## BRIEF:
Using the entries below, output exactly the lines from the one containing "You are a computer-use" through the final line, both included, and no others.

[Opening THE DATA section]

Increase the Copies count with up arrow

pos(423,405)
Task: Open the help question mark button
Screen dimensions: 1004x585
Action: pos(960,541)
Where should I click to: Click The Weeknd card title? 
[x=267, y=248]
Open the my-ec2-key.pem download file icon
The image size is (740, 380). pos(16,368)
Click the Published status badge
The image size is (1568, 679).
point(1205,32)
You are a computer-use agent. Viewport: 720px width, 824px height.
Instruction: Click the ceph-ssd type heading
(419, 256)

[Closing THE DATA section]

## SOLUTION TO THIS TASK:
You are a computer-use agent. Viewport: 720px width, 824px height.
Instruction: Click the ceph-ssd type heading
(419, 256)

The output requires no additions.